Reputation: 31479
I'm trying to aggregate a CSV file via Spark SQL and then show the result as JSON:
val people = sqlContext.read().format("com.databricks.spark.csv").option("header", "true").option("inferSchema", "true").option("delimiter", ",").load("/tmp/people.csv")
people.registerTempTable("people")
val result = sqlContext.sql("select country, count(*) as cnt from people group by country")
That's where I'm stuck. I can to a result.schema().prettyJson()
which works flawlessly, but I don't find a way to return the result
as JSON.
I was assuming that result.toJSON.collect()
should do what I desire, but this fails with a
org.apache.spark.SparkException: Job aborted due to stage failure: Task 1 in stage 101.0 failed 1 times, most recent failure: Lost task 1.0 in stage 101.0 (TID 159, localhost): java.lang.NegativeArraySizeException
at com.databricks.spark.csv.CsvRelation$$anonfun$buildScan$6.apply(CsvRelation.scala:171)
at com.databricks.spark.csv.CsvRelation$$anonfun$buildScan$6.apply(CsvRelation.scala:162)

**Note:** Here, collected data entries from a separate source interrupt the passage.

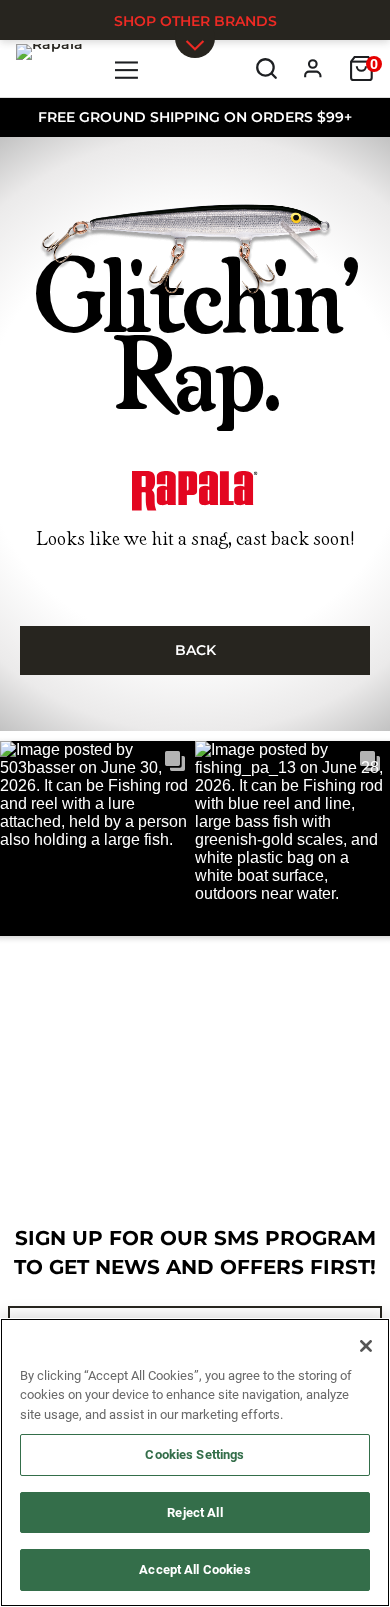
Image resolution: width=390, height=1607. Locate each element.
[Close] (366, 1346)
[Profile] (313, 68)
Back (195, 650)
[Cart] (361, 68)
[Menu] (127, 68)
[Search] (266, 68)
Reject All (194, 1512)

at scala.collection.Iterator$$anon$13.hasNext(Iterator.scala:371)
at scala.collection.Iterator$$anon$11.hasNext(Iterator.scala:327)
at org.apache.spark.sql.execution.aggregate.TungstenAggregationIterator.processInputs(TungstenAggregationIterator.scala:511)

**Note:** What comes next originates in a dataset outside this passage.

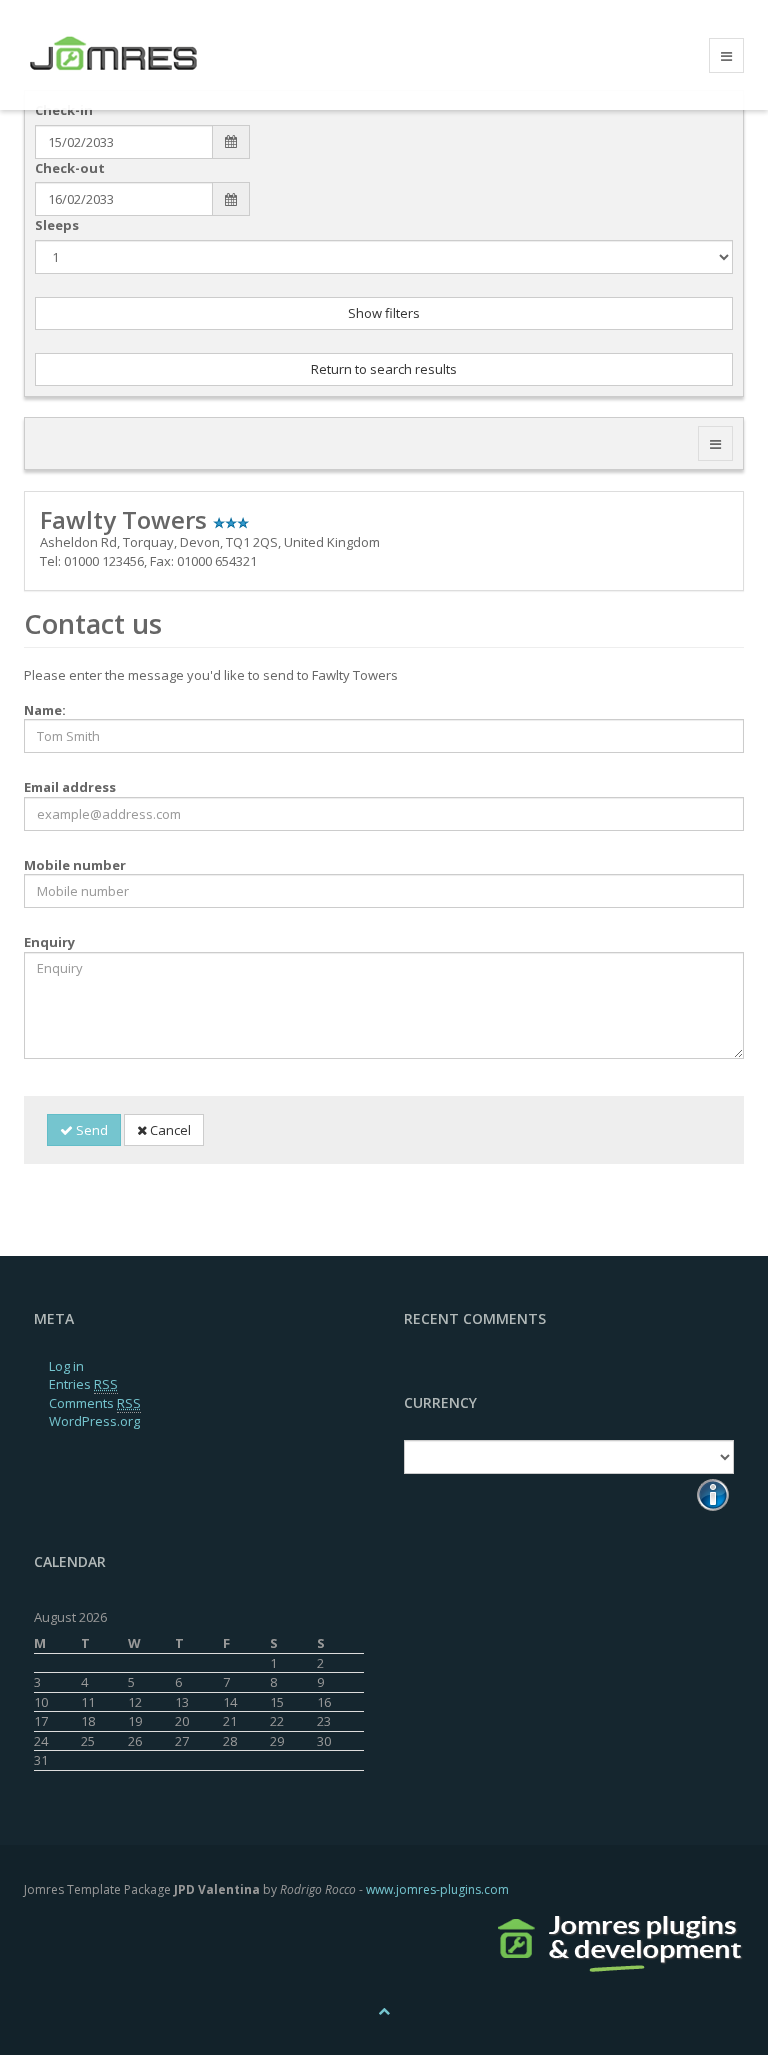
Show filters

at org.apache.spark.sql.execution.aggregate.TungstenAggregationIterator.<init>(TungstenAggregationIterator.scala:686)
at org.apache.spark.sql.execution.aggregate.TungstenAggregate$$anonfun$doExecute$1$$anonfun$2.apply(TungstenAggregate.scala:95)

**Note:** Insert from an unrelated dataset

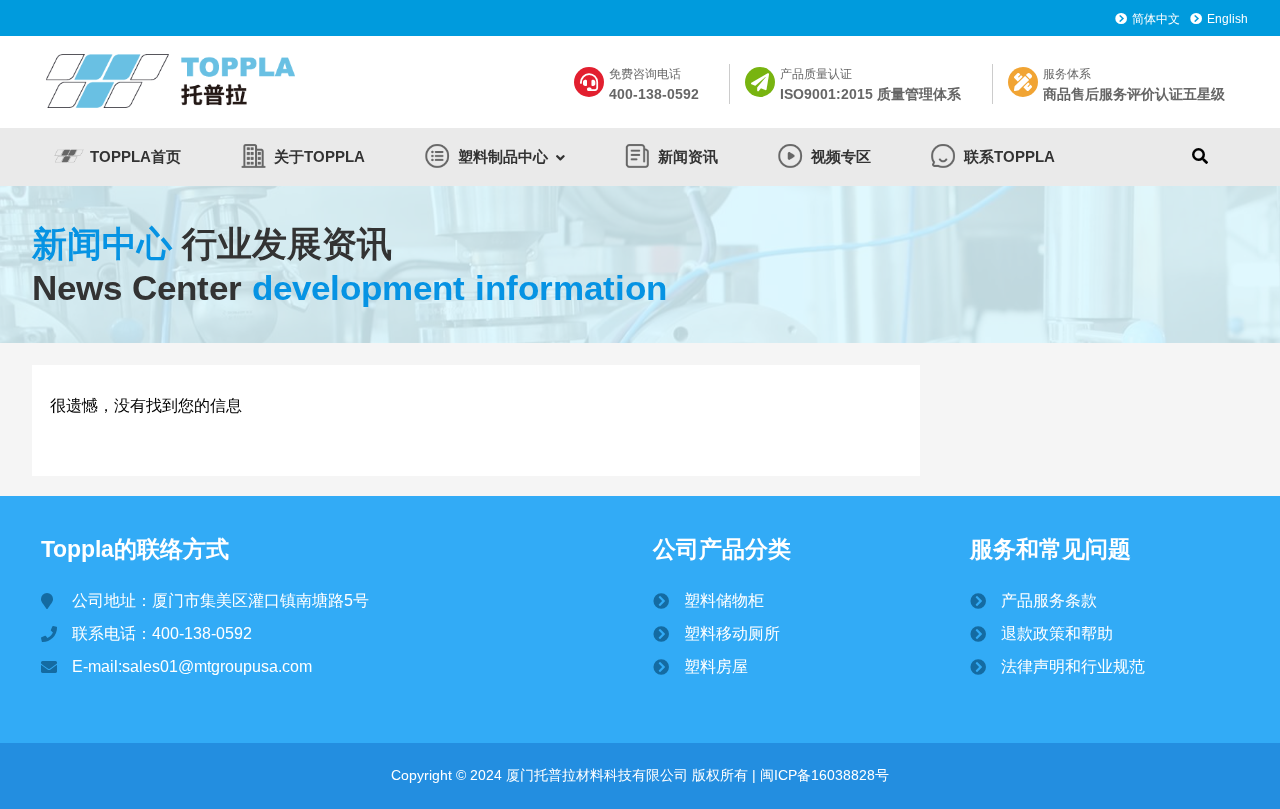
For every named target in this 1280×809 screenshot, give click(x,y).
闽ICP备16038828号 (822, 775)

at org.apache.spark.sql.execution.aggregate.TungstenAggregate$$anonfun$doExecute$1$$anonfun$2.apply(TungstenAggregate.scala:86)
at org.apache.spark.rdd.RDD$$anonfun$mapPartitions$1$$anonfun$apply$20.apply(RDD.scala:704)
at org.apache.spark.rdd.RDD$$anonfun$mapPartitions$1$$anonfun$apply$20.apply(RDD.scala:704)
at org.apache.spark.rdd.MapPartitionsRDD.compute(MapPartitionsRDD.scala:38)
at org.apache.spark.rdd.RDD.computeOrReadCheckpoint(RDD.scala:300)
at org.apache.spark.rdd.RDD.iterator(RDD.scala:264)
at org.apache.spark.rdd.MapPartitionsRDD.compute(MapPartitionsRDD.scala:38)
at org.apache.spark.rdd.RDD.computeOrReadCheckpoint(RDD.scala:300)
at org.apache.spark.rdd.RDD.iterator(RDD.scala:264)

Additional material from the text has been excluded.